2 – A letter before action explaining that as no response has been received you will be taking legal action within 7 days.
3 – Section 21 Notice – 2 month’s notice – which cannot be actioned until the end of the fixed term.
4 – Section 8 Notice – usually citing grounds 8 (8 weeks Rent Arrears) 10 (Behind with rent payments) and Ground 11 (Persistent late payments).
Money Claims – Small Claims Court
Debt Recovery can be expensive and time consuming, but it is sometimes cost effective to do-it-yourself using the Small Claims Court.
Experience shows that avoiding litigation if at all possible, writing off small short-term losses, and moving on as quickly as possible, is often the best overall landlording policy.
However, where rent arrears are substantial, and you feel the the tenant/s is in a position to pay – i.e. working and professional tenants, then it is probably well worth pursuing a claim.
Where tenants leave without giving you a forwarding address – very common where arrears are involved – you may need to use a tracing agent to find your tenants. This can usually be done on a no-find, no fee basis. See: TenantTRACE
Be patient – it sometimes takes a while for someone to establish connections in a new location, especially where a tenant is trying to avoid detection anyway, so give your tracing agent time to trace the subject.

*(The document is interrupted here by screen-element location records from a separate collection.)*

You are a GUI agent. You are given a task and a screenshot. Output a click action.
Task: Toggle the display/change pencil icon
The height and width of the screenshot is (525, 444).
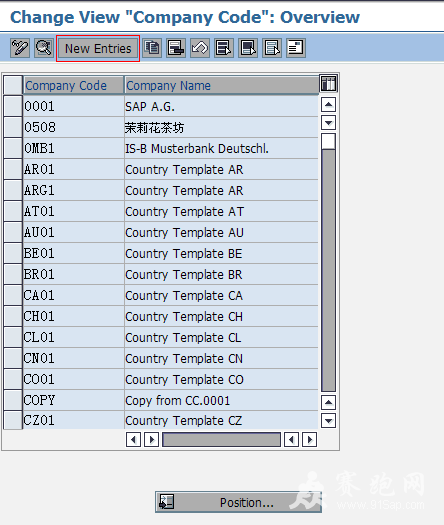20,48
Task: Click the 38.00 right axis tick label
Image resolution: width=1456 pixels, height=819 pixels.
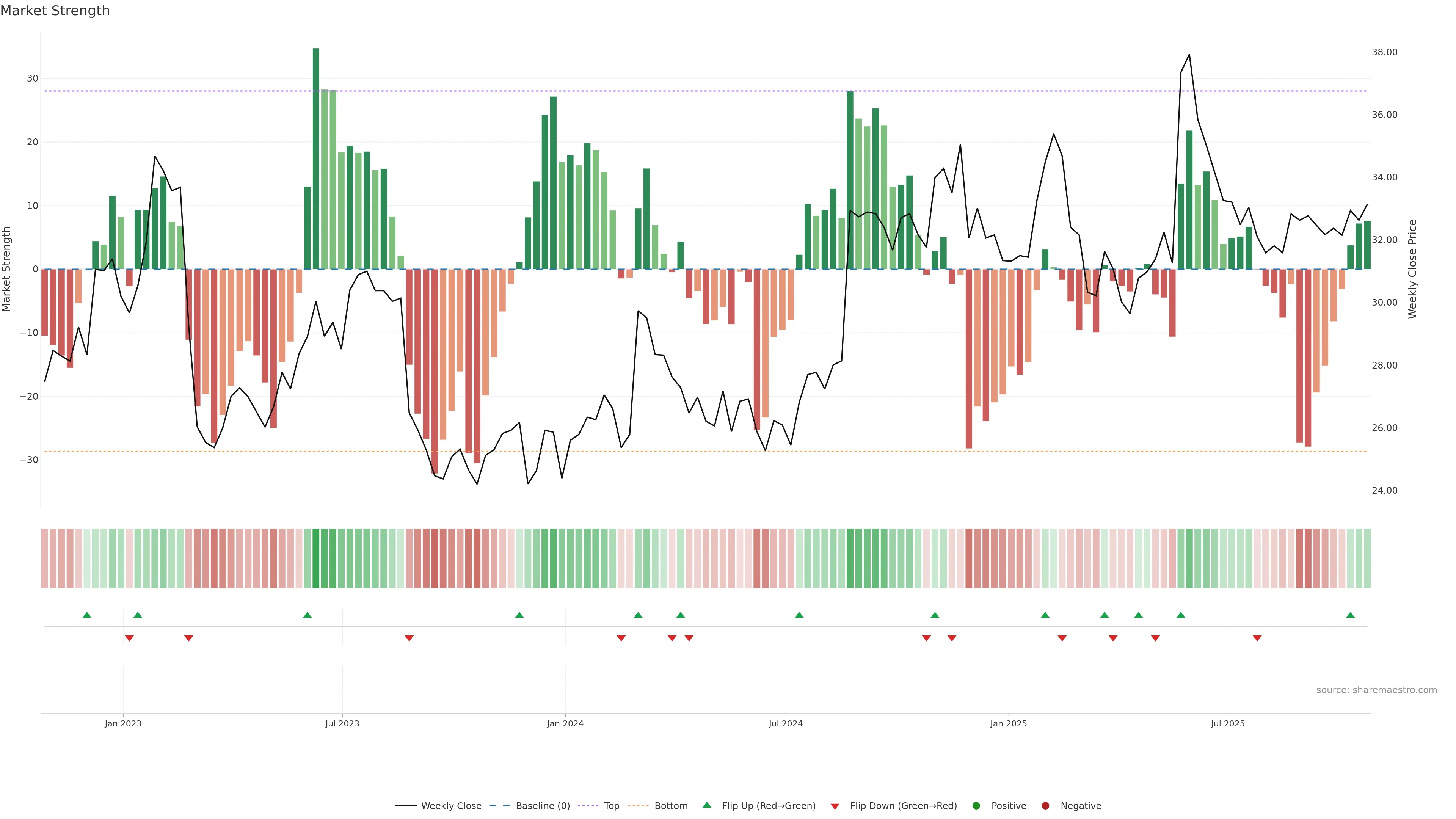Action: point(1384,52)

Do-it-Yourself Money Claims
You can start the process online at Money Claim online – just state clearly and concisely what you are claiming for and the amount. Later the case will probably be allocated to the local county court near where the property is located.

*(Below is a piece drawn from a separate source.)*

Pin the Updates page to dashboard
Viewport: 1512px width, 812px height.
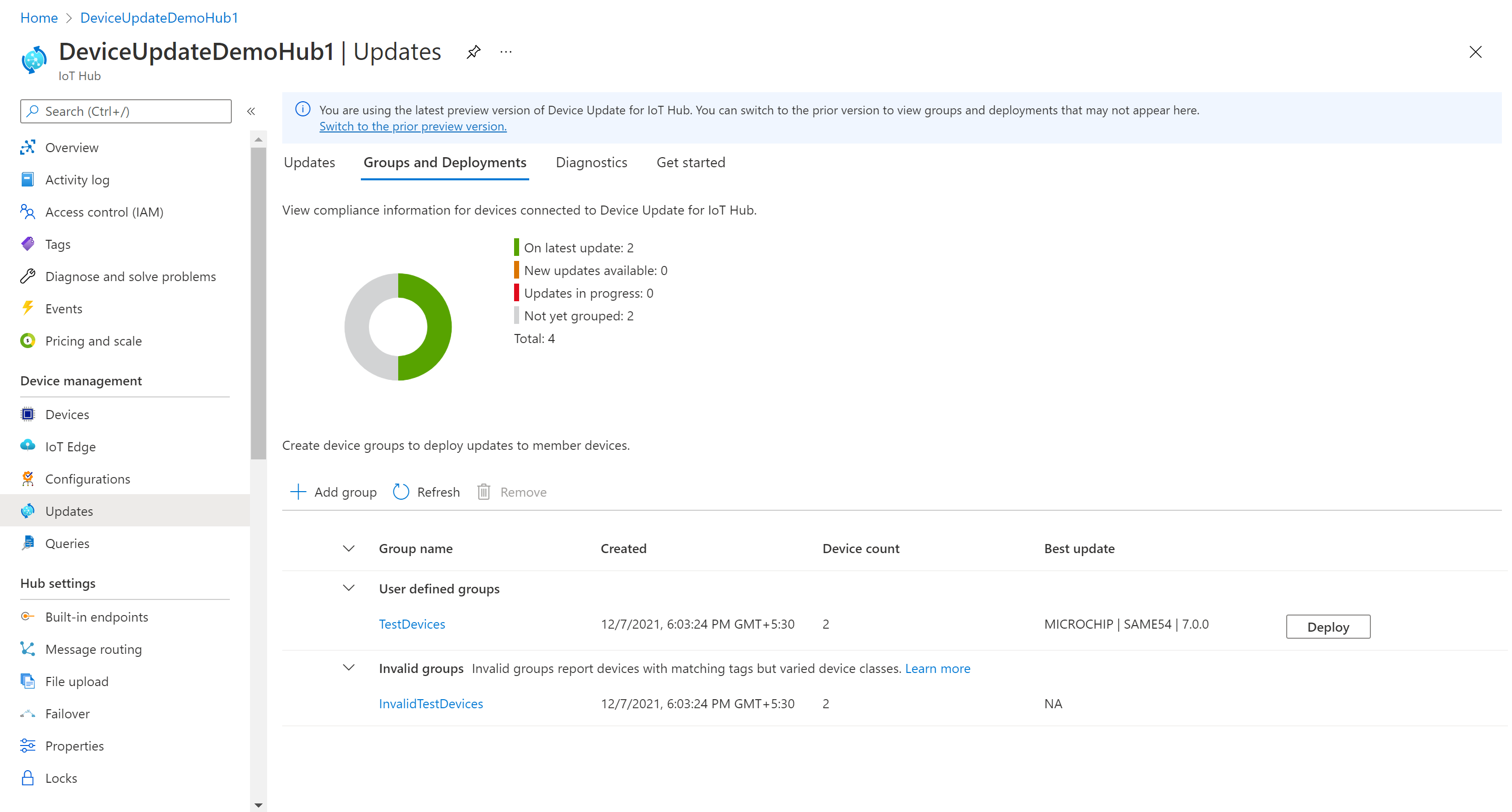(473, 52)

Basically, you have two choices when it comes to making a money claim: doing it yourself (the Small Claims process is designed for the layman) or use a solicitor. In the former case you must be prepared to do your homework and involve yourself in a bit of work, whereas in the latter case you must be prepared to pay the legal fees involved, which can mount up.
Having decided the debtor is worth pursuing, the secret of a successful claim is in the putting forward of good case to the court. This involves:
1 – A Statement of Claim – set-out clearly and concisely setting out exactly what it is you are claiming, in this case rent.
2 – A Witness Statement – setting out clearly and concisely the summary of events and the various pieces of evidence to accompany the claim – bank statements, rent schedule, letting agreement etc.
It is important that you make the judge’s job as easy as possible by keeping your statements concise and clear – he does not want to read through a log diatribe about your trials and tribulations, accusations and counter accusations with your tenant.
County Court Judgement and Enforcement
If you go about the process logically and consientiously there’s no reason why you should not be successful in obtaining a county court judgement (CCJ) against the individual.
All that then remains is to collect the debt. Most people will want to avoid the stigma and the disadvantages of having a CCJ recorded against them, as they will have trouble obtaining credit, tenancies and possibly insurance in the future – hopefully they will pay up within the 14 days allowed before the judgement is recorded.
If they do not pay-up there are various remidies open to you, like requesting financial more information on the individual through the court, attachment of earnings orders, charging orders and third party debt orders etc. All these actions incur additional fees, but providing your debtor can pay, all the fees will be added to the debt.
Getting Your Money
Persistent debtors are often very slippery customers sometimes well used to avoiding paying creditors. It’s important that you are fairly sure the debtor can pay and be found, is reasonably stable in location and employment, before you commit time and money to this process.
You need to be aware that the legal process is slow, so a lot of patience is needed.©LandlordZONE® – legal content applies primarily to England and is not a definitive statement of the law, always seek professional advice.